**Instructions for the task**
Express the rows from the very first line through the line holding "pyautogui.click(x=112, y=157)" (both included) as a JSON list of strings, with one string per line and blank lines left out.

**Items**
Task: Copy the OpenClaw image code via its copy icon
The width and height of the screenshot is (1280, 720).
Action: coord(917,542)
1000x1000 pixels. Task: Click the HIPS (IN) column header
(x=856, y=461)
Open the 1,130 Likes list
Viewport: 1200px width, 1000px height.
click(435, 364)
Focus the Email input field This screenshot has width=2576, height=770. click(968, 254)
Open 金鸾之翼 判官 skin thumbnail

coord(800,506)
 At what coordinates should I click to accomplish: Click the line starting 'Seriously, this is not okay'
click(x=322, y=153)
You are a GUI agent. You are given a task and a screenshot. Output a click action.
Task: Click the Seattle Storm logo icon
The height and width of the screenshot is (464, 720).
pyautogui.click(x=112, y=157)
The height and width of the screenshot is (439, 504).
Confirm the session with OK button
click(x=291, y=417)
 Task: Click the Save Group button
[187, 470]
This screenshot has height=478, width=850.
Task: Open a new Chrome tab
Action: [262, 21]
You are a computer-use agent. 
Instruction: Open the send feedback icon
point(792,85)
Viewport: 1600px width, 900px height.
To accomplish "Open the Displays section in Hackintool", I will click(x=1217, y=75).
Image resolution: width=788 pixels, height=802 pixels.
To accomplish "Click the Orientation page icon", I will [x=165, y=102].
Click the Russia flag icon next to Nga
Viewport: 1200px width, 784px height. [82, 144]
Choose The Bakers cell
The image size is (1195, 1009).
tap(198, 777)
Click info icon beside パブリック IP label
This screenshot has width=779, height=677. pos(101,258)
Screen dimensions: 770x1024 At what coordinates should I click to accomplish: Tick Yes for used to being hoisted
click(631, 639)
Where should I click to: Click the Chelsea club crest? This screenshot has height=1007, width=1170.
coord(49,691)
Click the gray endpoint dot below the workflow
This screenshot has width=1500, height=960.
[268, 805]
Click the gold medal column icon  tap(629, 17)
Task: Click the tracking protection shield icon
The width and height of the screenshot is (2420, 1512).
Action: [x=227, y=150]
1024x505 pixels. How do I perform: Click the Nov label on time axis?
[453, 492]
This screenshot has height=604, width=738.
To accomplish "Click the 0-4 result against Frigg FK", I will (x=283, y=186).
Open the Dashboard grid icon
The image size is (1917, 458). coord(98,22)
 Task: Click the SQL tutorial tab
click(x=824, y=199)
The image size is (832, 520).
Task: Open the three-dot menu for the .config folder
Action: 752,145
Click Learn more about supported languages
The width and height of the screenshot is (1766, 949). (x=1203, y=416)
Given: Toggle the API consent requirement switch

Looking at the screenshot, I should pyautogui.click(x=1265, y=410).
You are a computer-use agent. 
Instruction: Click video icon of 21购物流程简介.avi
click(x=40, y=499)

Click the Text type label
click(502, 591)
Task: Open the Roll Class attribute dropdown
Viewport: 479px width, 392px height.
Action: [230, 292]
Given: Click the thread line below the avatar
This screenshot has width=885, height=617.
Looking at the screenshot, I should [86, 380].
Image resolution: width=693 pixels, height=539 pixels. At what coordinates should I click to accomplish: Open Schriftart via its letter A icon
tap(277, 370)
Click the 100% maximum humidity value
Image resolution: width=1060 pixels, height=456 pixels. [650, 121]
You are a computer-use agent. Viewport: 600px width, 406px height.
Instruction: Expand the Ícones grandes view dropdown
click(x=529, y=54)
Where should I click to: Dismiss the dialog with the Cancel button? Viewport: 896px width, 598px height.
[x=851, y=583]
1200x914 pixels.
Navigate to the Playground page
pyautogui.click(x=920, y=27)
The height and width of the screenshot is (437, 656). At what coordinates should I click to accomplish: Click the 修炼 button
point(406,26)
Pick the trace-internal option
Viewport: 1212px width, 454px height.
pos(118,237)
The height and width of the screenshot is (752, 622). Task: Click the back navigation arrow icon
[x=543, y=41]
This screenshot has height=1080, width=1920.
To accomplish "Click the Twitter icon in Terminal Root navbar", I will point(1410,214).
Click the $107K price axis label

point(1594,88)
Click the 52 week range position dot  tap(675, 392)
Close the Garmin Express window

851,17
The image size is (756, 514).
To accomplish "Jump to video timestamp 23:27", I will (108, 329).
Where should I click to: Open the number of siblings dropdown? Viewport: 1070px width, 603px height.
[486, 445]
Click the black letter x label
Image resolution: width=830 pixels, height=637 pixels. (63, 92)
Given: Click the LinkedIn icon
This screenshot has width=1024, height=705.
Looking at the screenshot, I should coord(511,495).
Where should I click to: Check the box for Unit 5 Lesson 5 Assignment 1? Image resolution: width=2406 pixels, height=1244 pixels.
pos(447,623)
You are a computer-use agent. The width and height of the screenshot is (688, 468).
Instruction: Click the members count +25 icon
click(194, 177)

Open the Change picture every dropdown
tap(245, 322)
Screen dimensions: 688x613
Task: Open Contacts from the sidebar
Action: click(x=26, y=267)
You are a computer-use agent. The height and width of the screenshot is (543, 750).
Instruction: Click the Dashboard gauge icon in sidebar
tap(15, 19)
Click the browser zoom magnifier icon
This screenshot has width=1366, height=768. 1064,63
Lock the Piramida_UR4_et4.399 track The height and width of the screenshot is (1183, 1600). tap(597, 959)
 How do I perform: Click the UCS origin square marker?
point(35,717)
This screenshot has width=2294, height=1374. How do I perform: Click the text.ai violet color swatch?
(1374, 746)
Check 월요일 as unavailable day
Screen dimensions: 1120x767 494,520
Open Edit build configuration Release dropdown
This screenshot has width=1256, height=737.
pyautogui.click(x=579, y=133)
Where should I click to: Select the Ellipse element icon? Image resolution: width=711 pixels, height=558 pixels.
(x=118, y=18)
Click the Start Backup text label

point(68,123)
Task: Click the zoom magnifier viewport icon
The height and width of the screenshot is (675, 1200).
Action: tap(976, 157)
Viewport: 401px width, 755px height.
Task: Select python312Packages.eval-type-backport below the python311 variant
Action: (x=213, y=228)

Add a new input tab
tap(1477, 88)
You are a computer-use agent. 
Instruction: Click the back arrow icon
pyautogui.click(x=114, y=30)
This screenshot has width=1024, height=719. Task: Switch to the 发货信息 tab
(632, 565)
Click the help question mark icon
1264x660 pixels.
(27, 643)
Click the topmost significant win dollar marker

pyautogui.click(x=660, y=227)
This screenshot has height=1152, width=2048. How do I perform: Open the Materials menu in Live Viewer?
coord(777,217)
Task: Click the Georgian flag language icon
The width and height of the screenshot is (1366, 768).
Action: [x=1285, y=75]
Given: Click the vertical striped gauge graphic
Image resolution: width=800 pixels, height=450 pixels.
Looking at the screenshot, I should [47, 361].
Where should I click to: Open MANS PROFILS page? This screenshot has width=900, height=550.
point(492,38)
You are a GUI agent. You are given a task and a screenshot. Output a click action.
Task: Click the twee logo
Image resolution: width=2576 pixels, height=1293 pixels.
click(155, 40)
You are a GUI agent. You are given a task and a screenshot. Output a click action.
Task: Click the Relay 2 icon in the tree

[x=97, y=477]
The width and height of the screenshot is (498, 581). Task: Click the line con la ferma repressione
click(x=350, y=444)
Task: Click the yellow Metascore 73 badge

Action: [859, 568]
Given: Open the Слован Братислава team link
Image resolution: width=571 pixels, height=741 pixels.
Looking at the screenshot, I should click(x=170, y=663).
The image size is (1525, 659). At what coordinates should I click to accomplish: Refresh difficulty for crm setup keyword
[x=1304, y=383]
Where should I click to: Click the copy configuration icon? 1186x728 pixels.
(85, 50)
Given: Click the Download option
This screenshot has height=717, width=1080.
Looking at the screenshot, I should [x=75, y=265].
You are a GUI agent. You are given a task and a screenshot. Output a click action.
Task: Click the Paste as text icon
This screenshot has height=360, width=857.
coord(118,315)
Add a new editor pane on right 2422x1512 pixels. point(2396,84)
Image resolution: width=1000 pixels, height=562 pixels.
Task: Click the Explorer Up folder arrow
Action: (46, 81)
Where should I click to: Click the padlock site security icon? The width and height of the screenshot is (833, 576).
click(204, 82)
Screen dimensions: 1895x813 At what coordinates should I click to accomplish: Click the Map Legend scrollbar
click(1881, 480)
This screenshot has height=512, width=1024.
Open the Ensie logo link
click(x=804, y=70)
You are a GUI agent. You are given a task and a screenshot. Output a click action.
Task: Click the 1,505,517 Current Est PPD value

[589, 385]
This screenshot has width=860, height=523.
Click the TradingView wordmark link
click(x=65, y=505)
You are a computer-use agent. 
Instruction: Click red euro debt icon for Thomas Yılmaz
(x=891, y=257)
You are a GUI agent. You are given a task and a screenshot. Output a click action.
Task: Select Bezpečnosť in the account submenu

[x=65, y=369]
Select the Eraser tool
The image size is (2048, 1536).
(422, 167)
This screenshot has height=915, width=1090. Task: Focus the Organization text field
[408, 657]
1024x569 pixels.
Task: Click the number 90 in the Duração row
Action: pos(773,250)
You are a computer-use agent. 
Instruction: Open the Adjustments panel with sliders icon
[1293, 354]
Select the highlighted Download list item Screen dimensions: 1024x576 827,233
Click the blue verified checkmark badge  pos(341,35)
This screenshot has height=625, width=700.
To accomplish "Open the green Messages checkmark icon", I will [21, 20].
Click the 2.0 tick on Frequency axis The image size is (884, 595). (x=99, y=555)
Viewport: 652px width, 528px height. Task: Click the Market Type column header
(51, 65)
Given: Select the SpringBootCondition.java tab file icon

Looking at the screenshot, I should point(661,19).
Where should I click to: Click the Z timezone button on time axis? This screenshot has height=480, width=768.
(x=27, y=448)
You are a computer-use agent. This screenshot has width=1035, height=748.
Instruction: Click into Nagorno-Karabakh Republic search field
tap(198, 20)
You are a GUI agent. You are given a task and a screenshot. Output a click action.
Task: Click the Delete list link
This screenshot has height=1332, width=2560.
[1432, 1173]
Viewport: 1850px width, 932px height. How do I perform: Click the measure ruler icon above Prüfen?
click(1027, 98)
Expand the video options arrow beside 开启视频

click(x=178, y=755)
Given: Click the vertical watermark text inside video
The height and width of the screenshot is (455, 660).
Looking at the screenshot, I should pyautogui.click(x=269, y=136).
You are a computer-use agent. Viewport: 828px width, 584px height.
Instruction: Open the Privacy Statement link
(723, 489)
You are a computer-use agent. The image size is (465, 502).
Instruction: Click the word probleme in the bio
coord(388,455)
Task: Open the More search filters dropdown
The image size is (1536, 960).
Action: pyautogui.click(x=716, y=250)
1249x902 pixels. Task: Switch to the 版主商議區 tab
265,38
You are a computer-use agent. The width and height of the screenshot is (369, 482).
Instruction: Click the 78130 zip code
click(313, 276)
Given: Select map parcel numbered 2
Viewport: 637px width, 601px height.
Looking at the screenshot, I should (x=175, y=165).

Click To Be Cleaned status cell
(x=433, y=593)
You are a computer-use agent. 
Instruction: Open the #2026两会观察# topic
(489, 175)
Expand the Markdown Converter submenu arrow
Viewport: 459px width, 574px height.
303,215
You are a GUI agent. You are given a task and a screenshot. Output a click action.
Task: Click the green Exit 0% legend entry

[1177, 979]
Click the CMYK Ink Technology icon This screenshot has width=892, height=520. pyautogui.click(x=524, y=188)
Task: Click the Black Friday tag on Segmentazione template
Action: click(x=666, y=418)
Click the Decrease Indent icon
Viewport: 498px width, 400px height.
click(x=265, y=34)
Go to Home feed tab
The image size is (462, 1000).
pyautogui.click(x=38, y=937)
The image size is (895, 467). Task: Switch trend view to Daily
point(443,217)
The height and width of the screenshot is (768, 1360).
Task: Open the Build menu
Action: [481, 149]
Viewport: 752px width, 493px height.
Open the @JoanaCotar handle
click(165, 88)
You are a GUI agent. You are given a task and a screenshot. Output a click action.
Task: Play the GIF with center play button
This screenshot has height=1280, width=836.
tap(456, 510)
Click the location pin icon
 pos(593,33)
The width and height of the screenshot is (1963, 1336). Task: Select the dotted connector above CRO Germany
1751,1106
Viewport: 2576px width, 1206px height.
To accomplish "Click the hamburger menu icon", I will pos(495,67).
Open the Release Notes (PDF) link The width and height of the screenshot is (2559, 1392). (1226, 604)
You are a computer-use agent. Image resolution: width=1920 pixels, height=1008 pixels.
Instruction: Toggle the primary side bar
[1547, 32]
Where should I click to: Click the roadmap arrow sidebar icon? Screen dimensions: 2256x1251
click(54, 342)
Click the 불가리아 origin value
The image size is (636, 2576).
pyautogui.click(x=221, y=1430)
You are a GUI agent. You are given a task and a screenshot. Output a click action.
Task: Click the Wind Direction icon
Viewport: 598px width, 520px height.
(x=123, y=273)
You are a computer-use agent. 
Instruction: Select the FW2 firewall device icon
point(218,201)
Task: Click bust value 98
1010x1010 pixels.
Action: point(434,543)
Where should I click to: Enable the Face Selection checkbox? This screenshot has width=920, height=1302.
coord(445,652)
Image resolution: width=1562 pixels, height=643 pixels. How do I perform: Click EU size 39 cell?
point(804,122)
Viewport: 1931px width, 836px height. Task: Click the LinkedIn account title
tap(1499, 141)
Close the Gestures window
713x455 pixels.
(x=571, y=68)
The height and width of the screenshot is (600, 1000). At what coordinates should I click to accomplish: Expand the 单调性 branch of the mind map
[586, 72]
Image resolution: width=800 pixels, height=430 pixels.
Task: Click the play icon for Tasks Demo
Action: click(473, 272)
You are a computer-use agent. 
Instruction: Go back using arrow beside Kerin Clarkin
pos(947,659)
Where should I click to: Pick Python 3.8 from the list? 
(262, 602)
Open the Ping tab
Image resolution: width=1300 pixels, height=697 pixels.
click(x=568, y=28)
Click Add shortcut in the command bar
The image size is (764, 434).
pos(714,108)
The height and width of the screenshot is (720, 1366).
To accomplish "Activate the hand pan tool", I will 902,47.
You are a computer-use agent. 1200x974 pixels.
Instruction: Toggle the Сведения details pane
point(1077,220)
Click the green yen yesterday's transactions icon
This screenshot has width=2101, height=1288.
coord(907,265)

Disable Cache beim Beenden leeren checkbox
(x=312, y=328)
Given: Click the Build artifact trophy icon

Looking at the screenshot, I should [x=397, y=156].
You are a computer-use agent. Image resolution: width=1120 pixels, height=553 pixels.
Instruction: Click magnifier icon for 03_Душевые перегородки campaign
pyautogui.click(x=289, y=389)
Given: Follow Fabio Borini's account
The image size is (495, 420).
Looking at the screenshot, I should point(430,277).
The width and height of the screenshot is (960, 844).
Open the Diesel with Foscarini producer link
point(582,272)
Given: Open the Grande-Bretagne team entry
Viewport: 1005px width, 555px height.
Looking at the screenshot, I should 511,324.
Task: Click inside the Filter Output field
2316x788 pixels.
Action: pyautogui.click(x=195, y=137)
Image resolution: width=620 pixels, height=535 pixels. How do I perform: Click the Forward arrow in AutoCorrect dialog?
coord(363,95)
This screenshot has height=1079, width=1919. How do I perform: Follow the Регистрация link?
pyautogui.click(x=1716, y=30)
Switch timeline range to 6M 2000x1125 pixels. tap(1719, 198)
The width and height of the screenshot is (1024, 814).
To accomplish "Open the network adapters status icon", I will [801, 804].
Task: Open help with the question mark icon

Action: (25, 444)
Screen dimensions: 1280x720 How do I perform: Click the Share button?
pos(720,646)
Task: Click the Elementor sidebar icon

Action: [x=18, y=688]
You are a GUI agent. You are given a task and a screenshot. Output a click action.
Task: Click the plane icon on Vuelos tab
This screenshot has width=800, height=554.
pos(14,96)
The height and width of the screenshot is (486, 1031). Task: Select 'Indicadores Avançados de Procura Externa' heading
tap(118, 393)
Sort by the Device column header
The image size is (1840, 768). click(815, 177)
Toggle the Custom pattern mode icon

**Worked answer**
[
  "Task: Copy the OpenClaw image code via its copy icon",
  "The width and height of the screenshot is (1280, 720).",
  "Action: coord(917,542)",
  "1000x1000 pixels. Task: Click the HIPS (IN) column header",
  "(x=856, y=461)",
  "Open the 1,130 Likes list",
  "Viewport: 1200px width, 1000px height.",
  "click(435, 364)",
  "Focus the Email input field This screenshot has width=2576, height=770. click(968, 254)",
  "Open 金鸾之翼 判官 skin thumbnail",
  "coord(800,506)",
  " At what coordinates should I click to accomplish: Click the line starting 'Seriously, this is not okay'",
  "click(x=322, y=153)",
  "You are a GUI agent. You are given a task and a screenshot. Output a click action.",
  "Task: Click the Seattle Storm logo icon",
  "The height and width of the screenshot is (464, 720).",
  "pyautogui.click(x=112, y=157)"
]